Mit seinem Team und Kooperationspartnern hat er sich nun daran gemacht, Virulenzfaktoren wie beispielsweise die Fähigkeit eines Keims, in das Gewebe einzudringen, zu definieren. Wiederum soll KI zum Einsatz kommen, um den Zusammenhang zwischen den Virulenzfaktoren und den Krankheitsverläufen anhand von Proteindatenbanken der Erreger in verschiedenen klinischen Zentren im Ausland zu bestimmen.

Geborener Netzwerker

Mit den Arbeiten zur Virulenz stösst Egli in neue Bereiche der medizinischen Mikrobiologie vor. «Das Fachgebiet erneuert sich gerade stark», freut er sich. Die «grossartigen Möglichkeiten» am Forschungsplatz Zürich waren denn auch einer der Gründe, weshalb er 2022 von Basel nach Zürich wechselte und die Leitung des Instituts übernahm.

Als geborener Netzwerker ist er am neuen Arbeitsort in seinem Element. Diesen Frühling hat er dreissig Fachkolleg:innen zur ersten «paneuropäischen Konferenz über bakterielle Genomsequenzierungen» nach Engelberg geladen. Wie gesagt kann die DNA-Sequenz einer Bakterie innert Stunden eruiert werden, was die diagnostischen Möglichkeiten vervielfacht. Damit können zum Beispiel das Infektionsgeschehen und die Bildung von Resistenzen in nie gekannter Präzision abgebildet werden, vorausgesetzt, die Genomdaten werden möglichst breit ausgetauscht. Wie diese Zusammenarbeit auf europäischer Ebene beschleunigt werden kann, war das grosse Thema der Konferenz.
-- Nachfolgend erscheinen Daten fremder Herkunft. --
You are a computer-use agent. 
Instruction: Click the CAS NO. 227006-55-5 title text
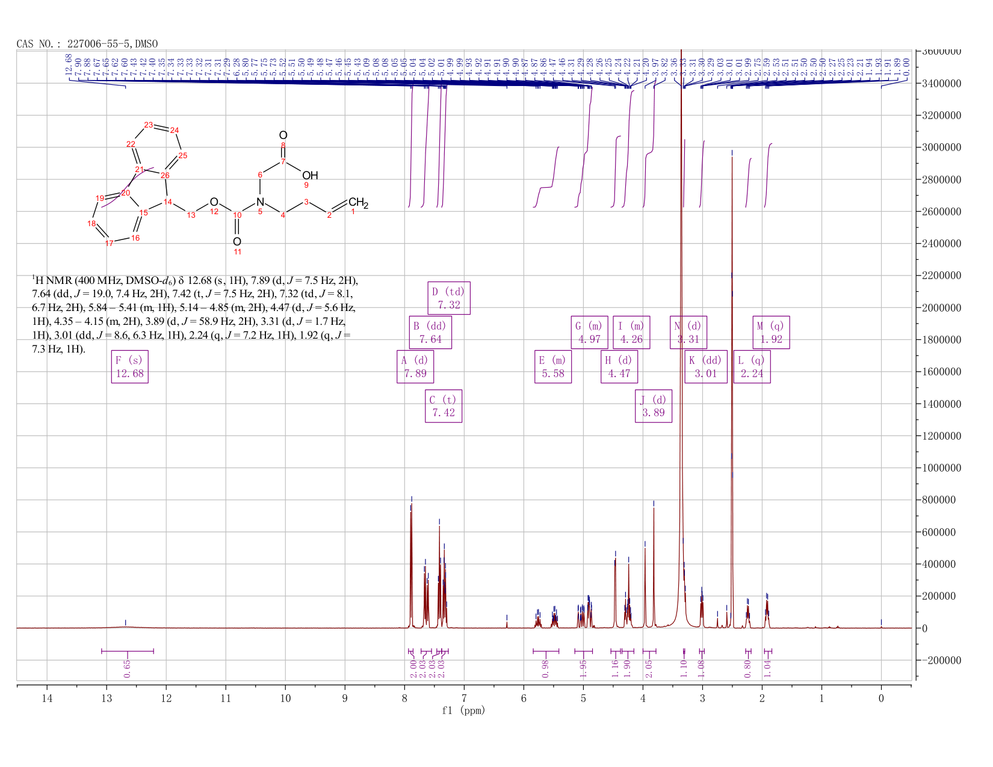tap(87, 44)
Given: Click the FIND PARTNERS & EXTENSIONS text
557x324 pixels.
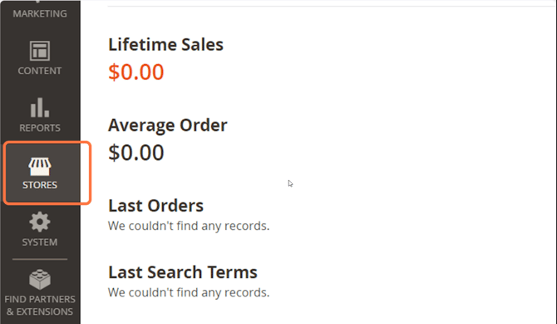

Egli hat diese Zusammenkunft aufgrund seiner Erfahrungen mit Covid-19 initiiert. «Die Pandemie hat uns gezeigt, wie wichtig Genomdaten von Krankheitserregern sind», sagt der Mikrobiologe. Auch damals war Egli an vorderster Front dabei, als es darum ging, die Sequenzdaten von Sars-CoV-2 in der Schweiz systematisch aufzubereiten. In der Folge wurde die Datenbank SPSP (Swiss Pathogen Surveillance Platform) aufgebaut, die allen Labors und dem BAG zur Verfügung steht.

Adrian Egli kommt ins Schwärmen. «Die Datenbank ist ein Erfolgsmodell und wird laufend für neue Krankheitserreger ausgebaut», freut er sich und erläutert die neuen Möglichkeiten für die personalisierte Medizin. Und dann blitzt da noch eine weitere Eigenschaft auf: seine Begabung zur Kommunikation. Dank seiner überzeugenden und mitreissenden Art ist Egli der geborene Redner – was er auch nutzt, um die Welt der Mikroben breiteren Kreisen zu vermitteln. Zum Beispiel in einem Citizen-Science-Projekt mit Schülern aus Wattwil, bei dem Proben aus der Mundflora gesammelt werden, oder in seinen Vorlesungen für die Kinderuniversität der UZH. Gerne nimmt er sich auch die Zeit für aussergewöhnliche Projekte: So hat er zusammen mit Gymnasiast:innen ein Seminar über Infektionskrankheiten in der Literatur organisiert und erläuterte die medizinischen Hintergründe der «Ballade von der Typhoid Mary» von Jürg Federspiel. Und wenn Medizinstudierende anfragen, ob er zur Party auflegen könnte, sagt er selbstverständlich zu.